Uganda just had a fabulous outing at the just-ended 2018 Commonwealth Games in Gold Coast, Australia. Three gold, one silver, two bronze – all in athletics and boxing.
Until the dying hours of the game, Uganda was even ahead of African long-and-middle-distance-running powerhouse Kenya! In the end, we placed 15th out of 39, not bad for a country whose funding for athletics you can put in a small envelope, and where training facilities are abysmal.

Some wags have quipped that our medal winners, “sound suspiciously” Kenyan, with “Kip” “Che” and even “Mutai” names.
If you think of East Africa as one big village, then the issue doesn’t arise. They are all children of the village, and the village has raised them. But even without that, remember our friend military strongman Idi Amin?
We nearly went to war with Kenya in the mid-1970s because Amin laid claim to all the areas in Kenya inhabited by people with “Che” and “Kip” names. He said they were once our lands. Amin was correct that chunks of western Kenya and the Rift Valley were once part of Uganda.

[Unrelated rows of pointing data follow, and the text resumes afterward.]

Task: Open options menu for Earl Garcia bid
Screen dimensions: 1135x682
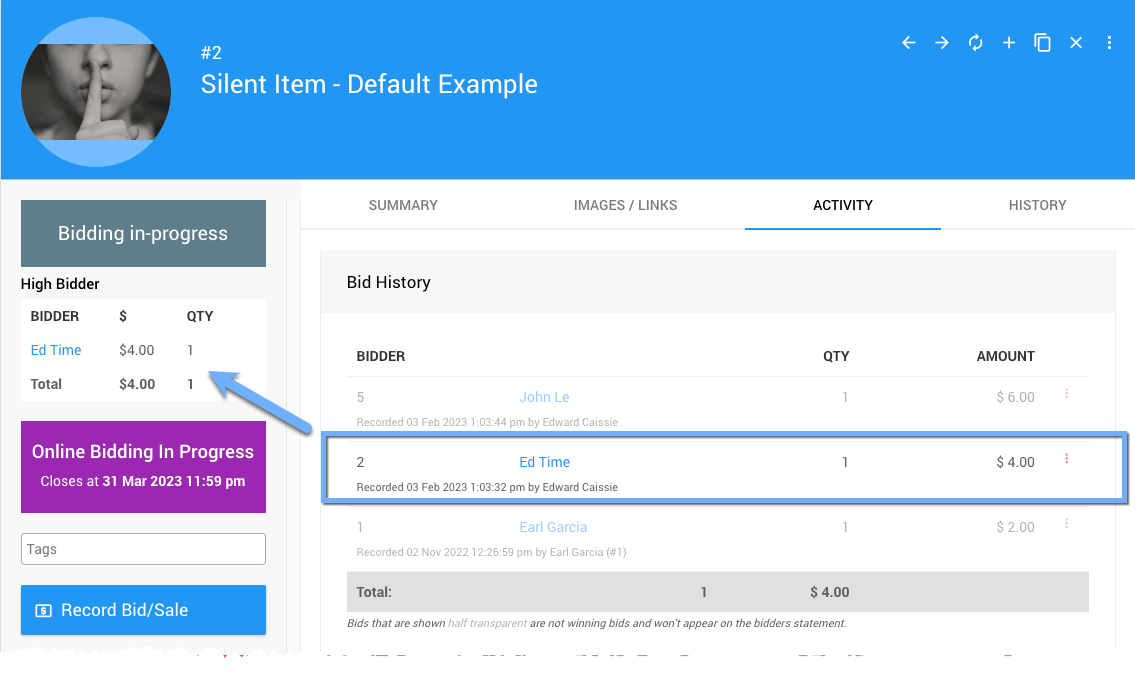Action: point(1066,524)
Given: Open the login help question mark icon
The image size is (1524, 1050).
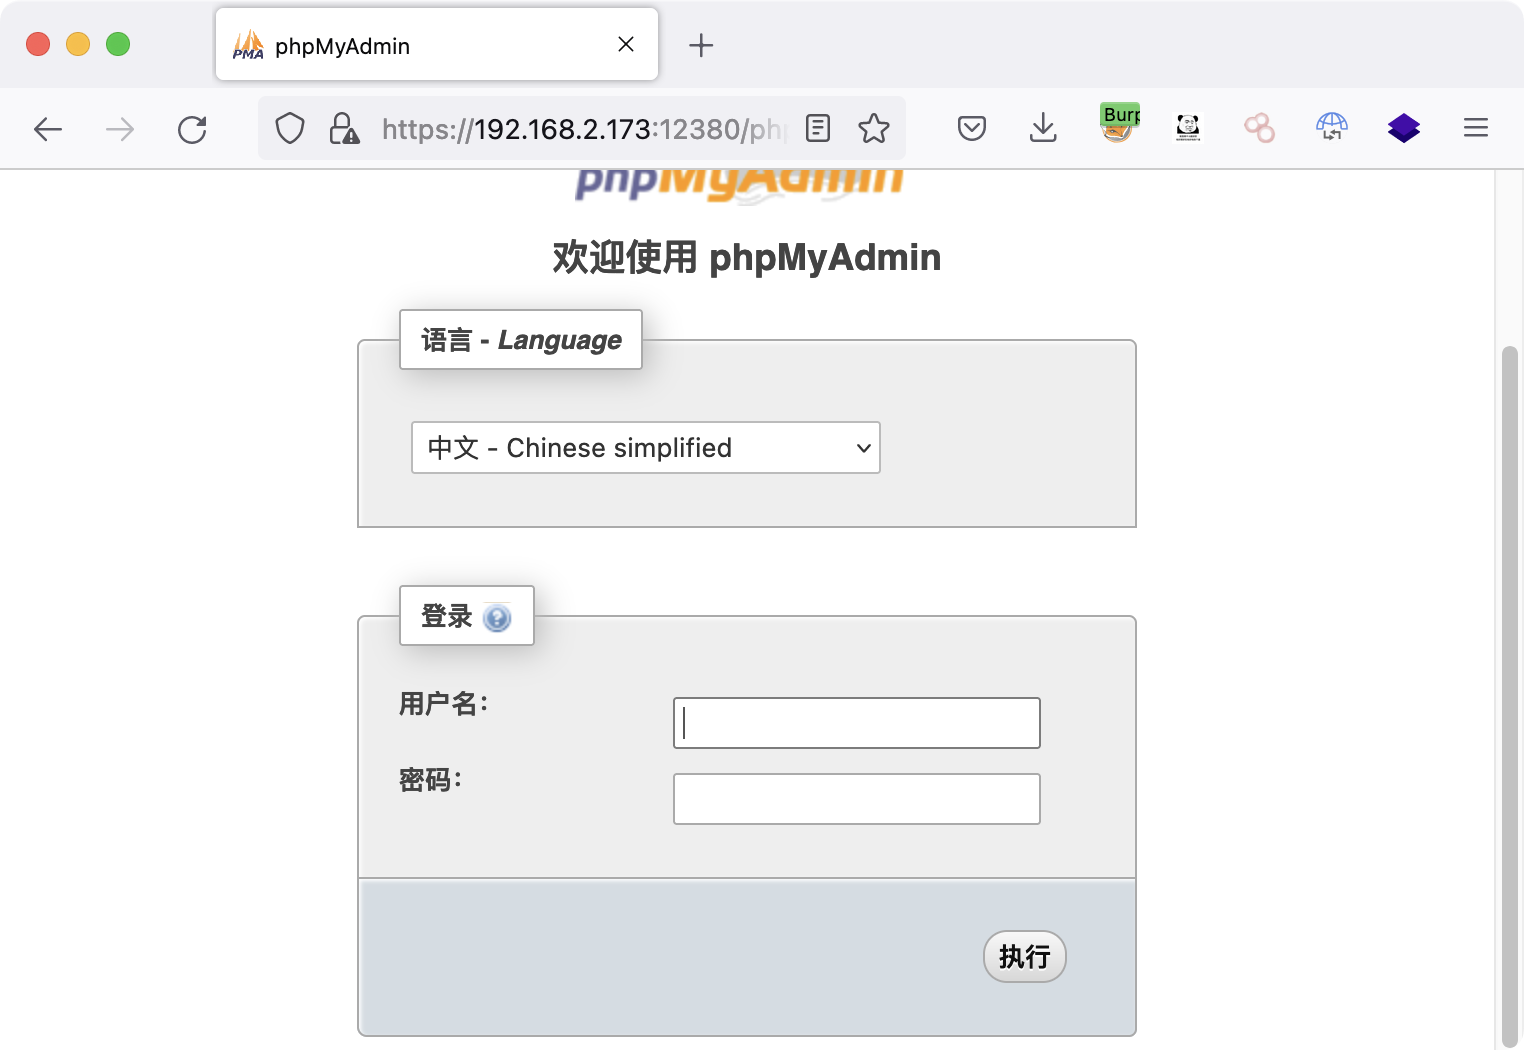Looking at the screenshot, I should coord(497,618).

His mistake was to view history as static. Without sweating the issue, borders and people’s have moved dramatically in Africa over the last 125 years.
So, how come, Uganda is doing well again in athletics, despite the lack of State funding? Part of the explanation for this, as for several other African countries, goes back nearly 30 years. As we have hinted before, it was when the economy was freed and the foreign exchange was liberalised.

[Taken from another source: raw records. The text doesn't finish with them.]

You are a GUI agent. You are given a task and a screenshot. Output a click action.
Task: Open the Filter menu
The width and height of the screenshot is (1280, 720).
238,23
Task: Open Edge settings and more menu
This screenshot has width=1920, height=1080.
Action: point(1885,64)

No one thought of the impact of this on sports. But from once closed places like Ethiopia, across the breadth of the continent, the fact that sportsmen and women could go abroad and earn big dollars in things like marathons, bring it home, keep it in a bank or exchange it at market (not government-fixed) rates perhaps provided the biggest impetus for Africans to become world-class athletes.

People might fight for their nation, but they don’t run or play for it despite the fact they often claim that they do so for flag and country. There’s no way an African will go to run in the New York marathon, win $250,000, bring it home, hand it to the Central Bank for, say, Sh1,000 to the dollar and then withhold 50 per cent of it (so he gets Shs125m), then sit back and watch the president’s sister-in-law being allocated $200,000 at the same rate, and then she sells it on “the Kibanda” market for Sh3,000, and make a profit of Sh400m. He won’t run again.
So the most far-reaching sports policy was the institution of free foreign exchange markets.

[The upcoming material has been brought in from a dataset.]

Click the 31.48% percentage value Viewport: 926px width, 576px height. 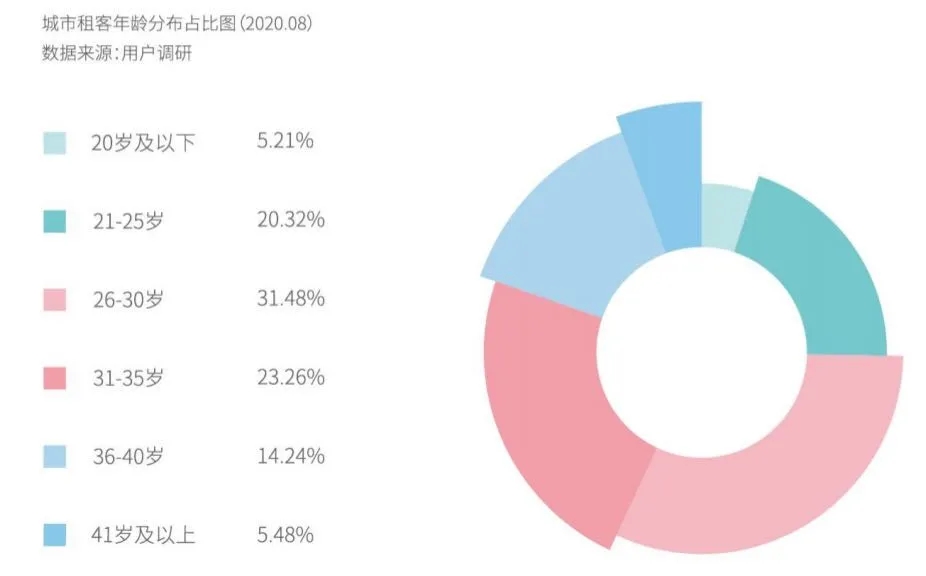pyautogui.click(x=291, y=298)
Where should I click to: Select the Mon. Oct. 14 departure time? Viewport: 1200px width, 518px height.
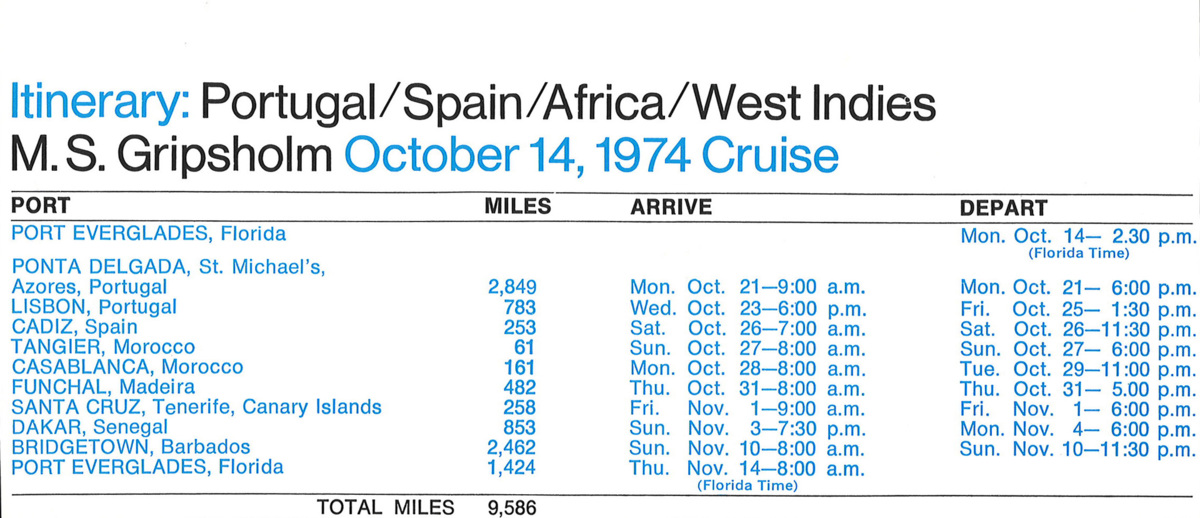(1078, 235)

Secondly, the Internet. Take Kenya’s powerful man Julius Yego, the African and Commonwealth record holder in the javelin. He taught himself to throw the javelin using YouTube.
Many relatively “poor” African athletes who can’t afford a foreign coach, now need only a good Internet connection, and before long they are away to the races. If you look beyond sports, there are things like the black natural hair movement, which has been fuelled by a unique nexus of the Internet and Afropolitanism.

But geography also matters. If you are in a region of early success stories in a sport (long and middle distance in the Horn and East Africa), you can tap into the training ecosystem for the sport (eg training partners and private training camps in Kenya) and lift your game.
You can see that Southern and West Africa, which have had historical success in the sprints, do better in those sports than East Africans. The day an East African wins the 100 metres gold at the Olympics, it will signal some dramatic social or economic shift.

There are a couple of other factors one could list, but we shall end with an economic – the uneven spread of the benefits of economic growth, and corruption.
Difficult sports like boxing and long distance running are still the preserve of “the rest”, not the upper class. It’s conceivable that a minister’s daughter can become national tennis champion, and a deputy prime minister’s son can become a top golfer. But there is no way the president’s favourite nephew would be the national marathon record holder.
That is more likely to go to a “Kip” from the mountains, and the leading hurdler will probably be a “Bua” from the north – or Naguru working class quarters - all largely marginalised areas.

Sports is one area where patronage and nepotism don’t work. A State House can ensure that the First Lady’s niece wins the national beauty contest. But it can’t make the president’s inept brother-in-law the national cross-country champion.